September 10, 2010|By Matt Gelb, Inquirer Staff Writer
  • Scout Chip Lawrence , who now works for the Padres, signed Domonic Brown.

It was the hair, Domonic Brown figured. The hair had to be the problem.

"Cornrows," said the Phillies' rookie outfielder. "I had the whole football look."

Chip Lawrence, a Phillies scout, was smitten. "I knew I wanted him," he said.

The first time Lawrence saw Brown, the gangly teenager was a lefthanded pitcher. Brown threw 93 to 95 m.p.h. off the mound as a high school junior, and Lawrence was overwhelmed by Brown's potential and athleticism.

"You could dream for days with a guy like that," Lawrence said.

He was too good an athlete to walk away from, which is exactly what other scouts had done.

There was the scholarship offer to play football at the University of Miami.

"We told [scouts] from Day 1 that I wanted to play baseball," Brown said. "But they actually thought because of the commitment and how I was ranked for football that I was so serious about it. I really wasn't. It was there, if need be."

There was the messy transfer in the summer between his junior and senior years of high school from Pasco High in Tampa (where he lived with his mother) to Redan High in an Atlanta suburb (where he lived with his father). Some scouts stopped following him after the move.

Lawrence stayed on Brown. They talked on the phone a lot. Conversations with Brown's father became frequent, too. Lawrence said he didn't need to see Brown often. He had a pretty good idea of his talents.

One day, he made a trip to Georgia. There, he found Brown had cut off all his hair.

"He said he didn't take me seriously until then," Brown said.

The rookie looked around the visitors' clubhouse at Dodger Stadium and laughed.

Thirty-five days after Brown made his major-league debut July 28 to standing ovations and great expectations from a sellout crowd at Citizens Bank Park, Lawrence began his new job with the San Diego Padres.

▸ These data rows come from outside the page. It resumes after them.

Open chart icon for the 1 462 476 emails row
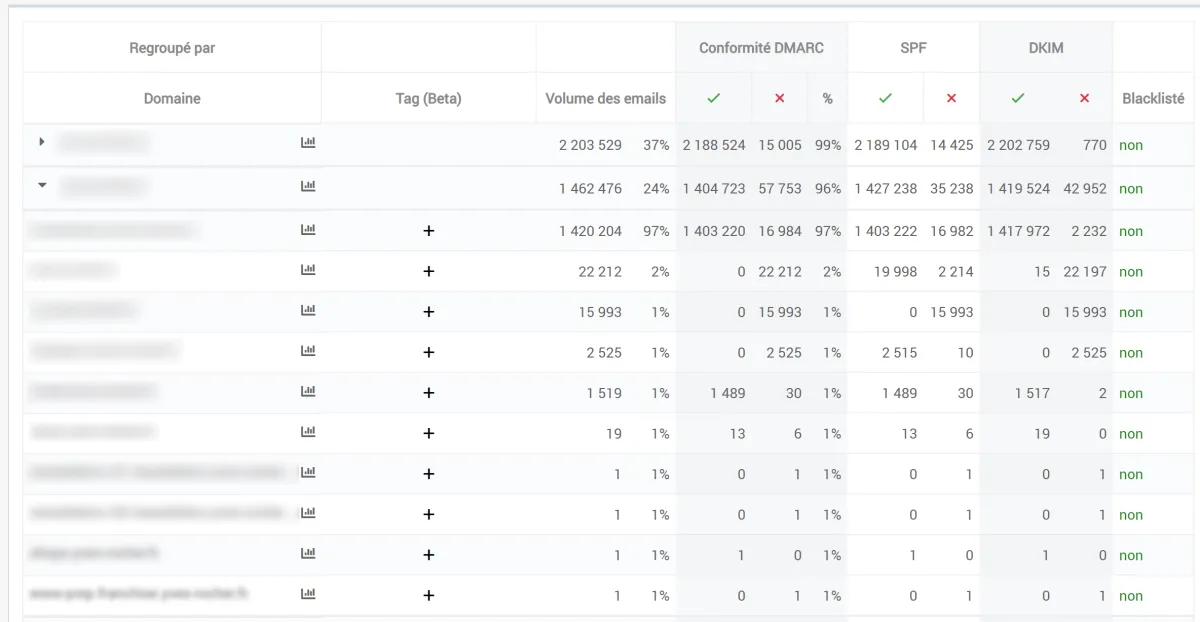Viewport: 1200px width, 622px height. [x=308, y=186]
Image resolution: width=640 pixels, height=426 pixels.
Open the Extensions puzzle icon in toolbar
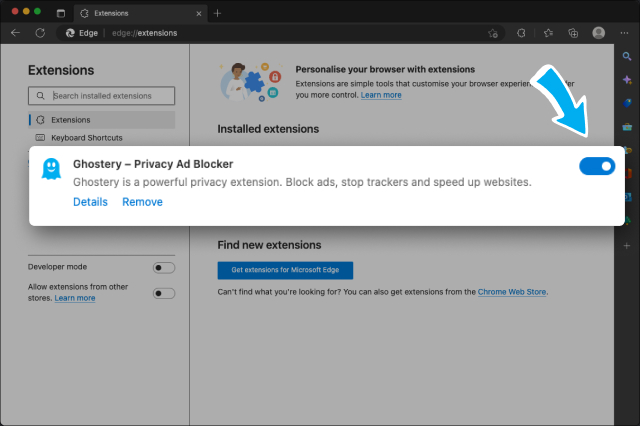tap(520, 32)
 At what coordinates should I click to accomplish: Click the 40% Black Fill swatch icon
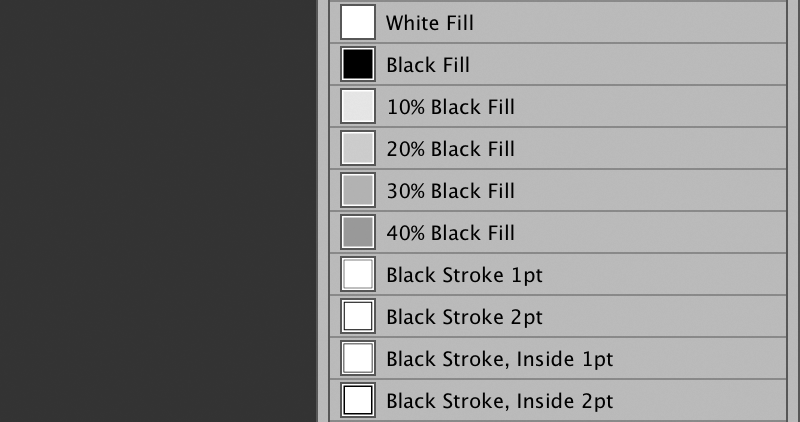(x=358, y=232)
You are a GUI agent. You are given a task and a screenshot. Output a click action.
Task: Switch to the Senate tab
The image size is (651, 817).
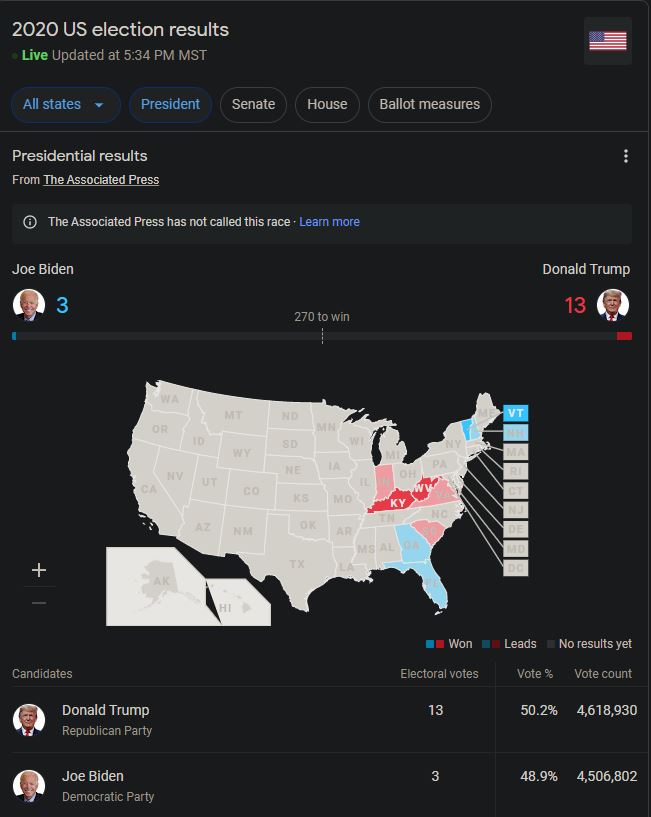coord(253,104)
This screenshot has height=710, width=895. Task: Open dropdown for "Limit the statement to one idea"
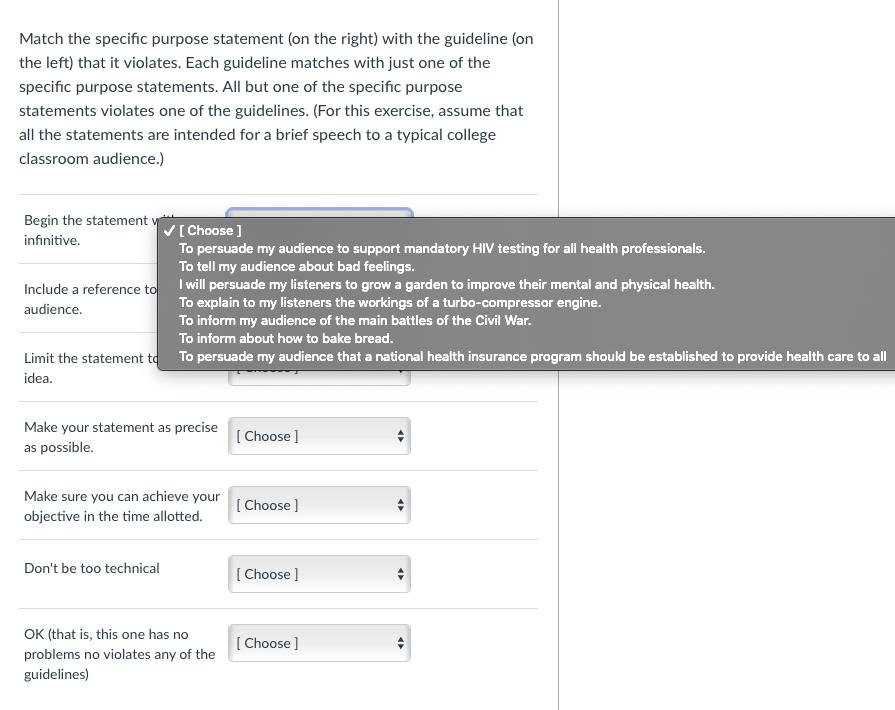[x=318, y=367]
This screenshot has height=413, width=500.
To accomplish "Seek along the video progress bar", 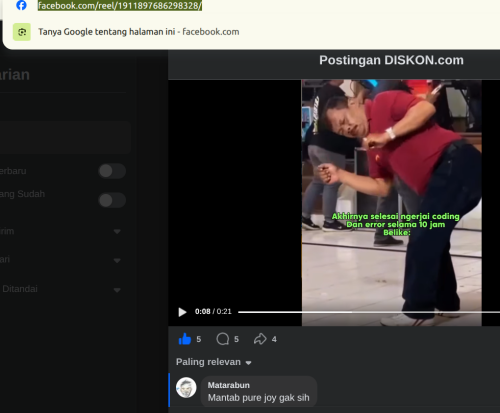I will click(369, 312).
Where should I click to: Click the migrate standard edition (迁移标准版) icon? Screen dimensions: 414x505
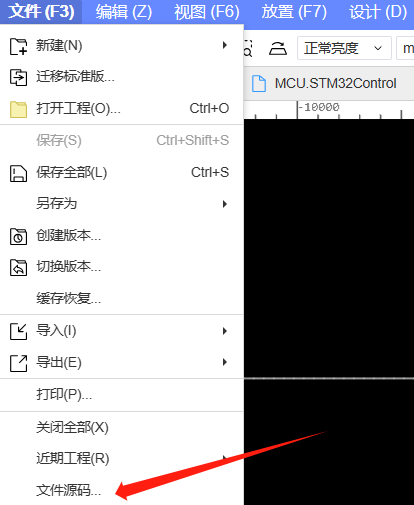pos(18,77)
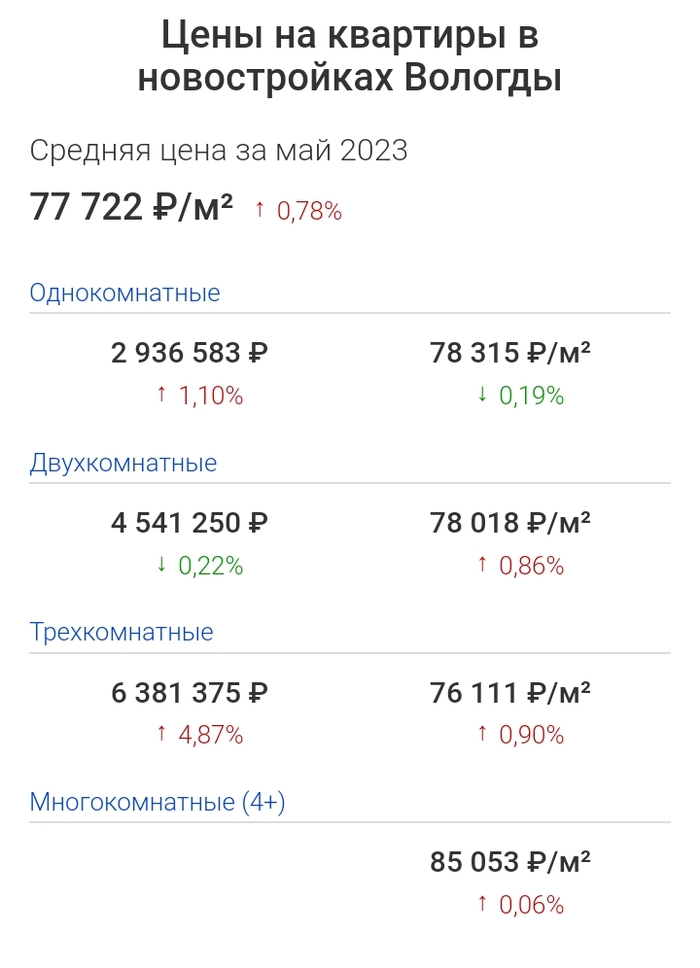Click the up arrow next to 4,87%
The image size is (700, 968).
(161, 735)
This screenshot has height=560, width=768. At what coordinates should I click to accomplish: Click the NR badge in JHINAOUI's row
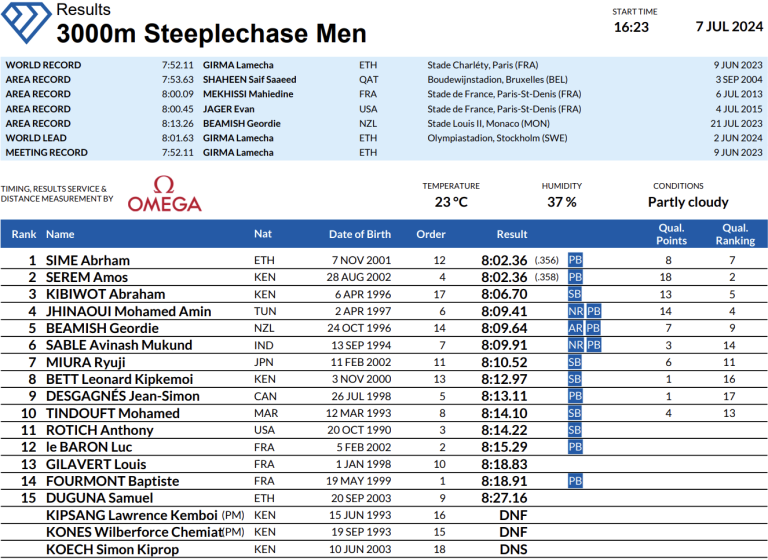coord(575,311)
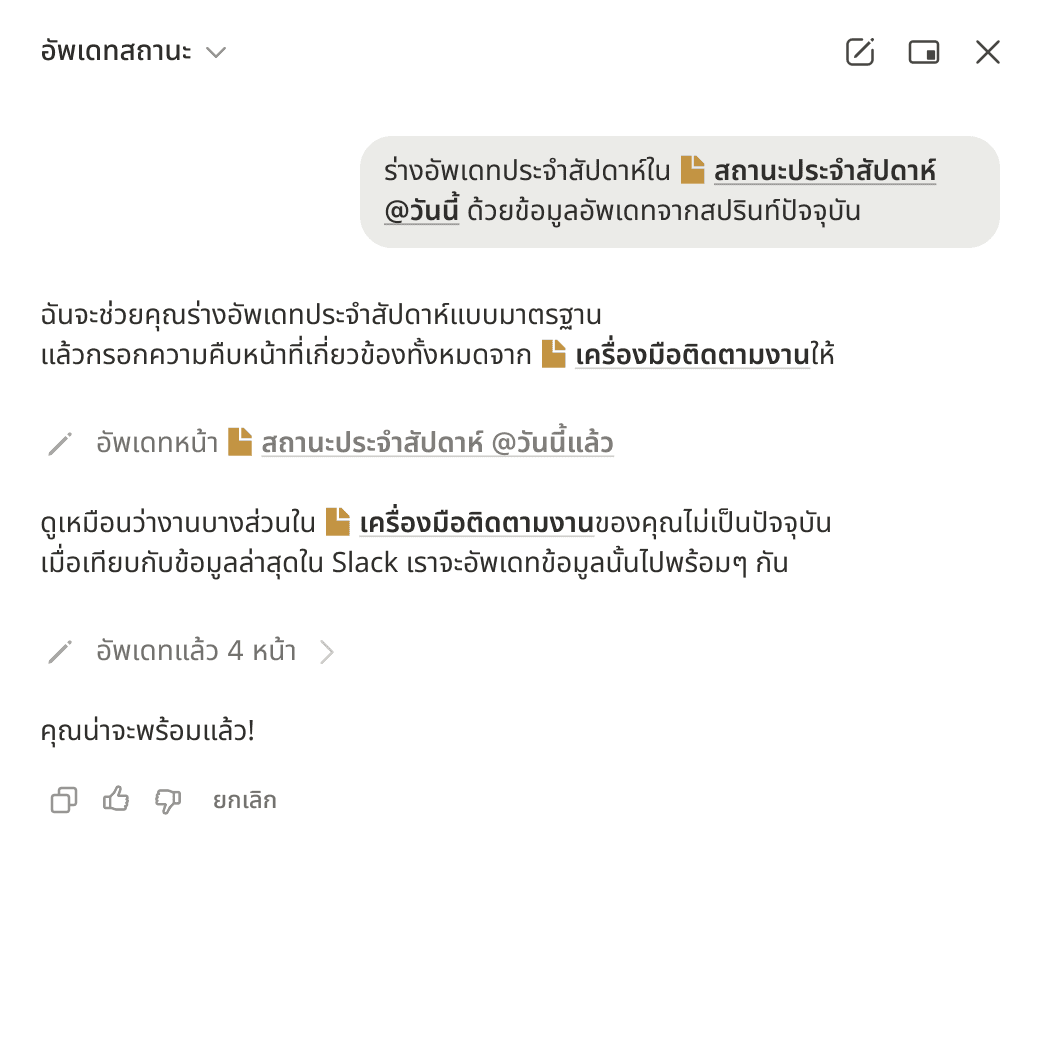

He quietly left the Phillies, where he had spent eight years as an area amateur scout, for a promotion with the Padres. Now, Lawrence is a crosschecker scout assigned to Alabama, Florida, Georgia, Mississippi, North Carolina, South Carolina, and Puerto Rico. He has more say in the team's final decisions than he did in Philadelphia.

Both prospect and scout are moving up the baseball ladder.